ASSIGNMENT: Return the entries exactly as they appear.

Stored data:

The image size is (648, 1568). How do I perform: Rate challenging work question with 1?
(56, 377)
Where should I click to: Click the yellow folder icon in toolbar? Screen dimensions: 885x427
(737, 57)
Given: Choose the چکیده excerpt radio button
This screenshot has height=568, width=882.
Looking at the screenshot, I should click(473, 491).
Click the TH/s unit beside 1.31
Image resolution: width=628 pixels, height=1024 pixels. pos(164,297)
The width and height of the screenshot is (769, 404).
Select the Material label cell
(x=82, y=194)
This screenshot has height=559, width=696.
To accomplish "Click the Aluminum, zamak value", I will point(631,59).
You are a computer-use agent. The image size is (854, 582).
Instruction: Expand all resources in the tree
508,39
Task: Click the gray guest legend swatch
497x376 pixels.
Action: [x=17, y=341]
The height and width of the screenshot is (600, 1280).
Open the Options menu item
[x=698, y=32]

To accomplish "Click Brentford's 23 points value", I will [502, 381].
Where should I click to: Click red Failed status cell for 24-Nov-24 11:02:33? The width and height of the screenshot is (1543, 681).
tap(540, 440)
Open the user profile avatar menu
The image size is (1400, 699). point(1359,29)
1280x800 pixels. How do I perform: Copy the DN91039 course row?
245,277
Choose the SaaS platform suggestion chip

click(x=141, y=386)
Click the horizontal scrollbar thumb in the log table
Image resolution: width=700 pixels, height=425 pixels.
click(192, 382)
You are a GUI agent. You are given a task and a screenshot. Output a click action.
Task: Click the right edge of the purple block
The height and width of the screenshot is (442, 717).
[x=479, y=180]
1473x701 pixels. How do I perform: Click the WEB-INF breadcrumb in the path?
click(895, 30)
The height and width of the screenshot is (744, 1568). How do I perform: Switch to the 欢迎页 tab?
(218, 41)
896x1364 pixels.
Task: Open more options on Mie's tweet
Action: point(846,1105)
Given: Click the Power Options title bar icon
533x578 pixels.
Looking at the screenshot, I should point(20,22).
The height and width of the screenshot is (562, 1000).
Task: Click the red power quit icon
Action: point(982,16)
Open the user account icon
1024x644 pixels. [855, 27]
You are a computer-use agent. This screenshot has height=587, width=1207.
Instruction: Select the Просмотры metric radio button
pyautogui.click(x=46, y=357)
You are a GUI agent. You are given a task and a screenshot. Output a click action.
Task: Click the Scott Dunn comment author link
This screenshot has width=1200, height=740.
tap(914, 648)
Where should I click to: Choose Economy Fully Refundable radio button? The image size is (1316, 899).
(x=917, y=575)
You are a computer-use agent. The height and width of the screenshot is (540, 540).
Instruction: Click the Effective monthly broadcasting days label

TASK OUTPUT:
The image size is (648, 1568). How do I perform: Rate challenging work question with 1?
(56, 377)
Where should I click to: Click the yellow folder icon in toolbar? Screen dimensions: 885x427
(737, 57)
Given: Choose the چکیده excerpt radio button
This screenshot has height=568, width=882.
Looking at the screenshot, I should click(473, 491).
Click the TH/s unit beside 1.31
Image resolution: width=628 pixels, height=1024 pixels. pos(164,297)
The width and height of the screenshot is (769, 404).
Select the Material label cell
(x=82, y=194)
This screenshot has height=559, width=696.
To accomplish "Click the Aluminum, zamak value", I will point(631,59).
You are a computer-use agent. The image size is (854, 582).
Instruction: Expand all resources in the tree
508,39
Task: Click the gray guest legend swatch
497x376 pixels.
Action: [x=17, y=341]
The height and width of the screenshot is (600, 1280).
Open the Options menu item
[x=698, y=32]

To accomplish "Click Brentford's 23 points value", I will [502, 381].
Where should I click to: Click red Failed status cell for 24-Nov-24 11:02:33? The width and height of the screenshot is (1543, 681).
tap(540, 440)
Open the user profile avatar menu
The image size is (1400, 699). point(1359,29)
1280x800 pixels. How do I perform: Copy the DN91039 course row?
245,277
Choose the SaaS platform suggestion chip

click(x=141, y=386)
Click the horizontal scrollbar thumb in the log table
Image resolution: width=700 pixels, height=425 pixels.
click(192, 382)
You are a GUI agent. You are given a task and a screenshot. Output a click action.
Task: Click the right edge of the purple block
The height and width of the screenshot is (442, 717).
[x=479, y=180]
1473x701 pixels. How do I perform: Click the WEB-INF breadcrumb in the path?
click(895, 30)
The height and width of the screenshot is (744, 1568). How do I perform: Switch to the 欢迎页 tab?
(218, 41)
896x1364 pixels.
Task: Open more options on Mie's tweet
Action: point(846,1105)
Given: Click the Power Options title bar icon
533x578 pixels.
Looking at the screenshot, I should point(20,22).
The height and width of the screenshot is (562, 1000).
Task: Click the red power quit icon
Action: point(982,16)
Open the user account icon
1024x644 pixels. [855, 27]
You are a computer-use agent. This screenshot has height=587, width=1207.
Instruction: Select the Просмотры metric radio button
pyautogui.click(x=46, y=357)
You are a GUI agent. You are given a task and a screenshot. Output a click action.
Task: Click the Scott Dunn comment author link
This screenshot has width=1200, height=740.
tap(914, 648)
Where should I click to: Choose Economy Fully Refundable radio button? The image size is (1316, 899).
(x=917, y=575)
You are a computer-use agent. The height and width of the screenshot is (540, 540).
Instruction: Click the Effective monthly broadcasting days label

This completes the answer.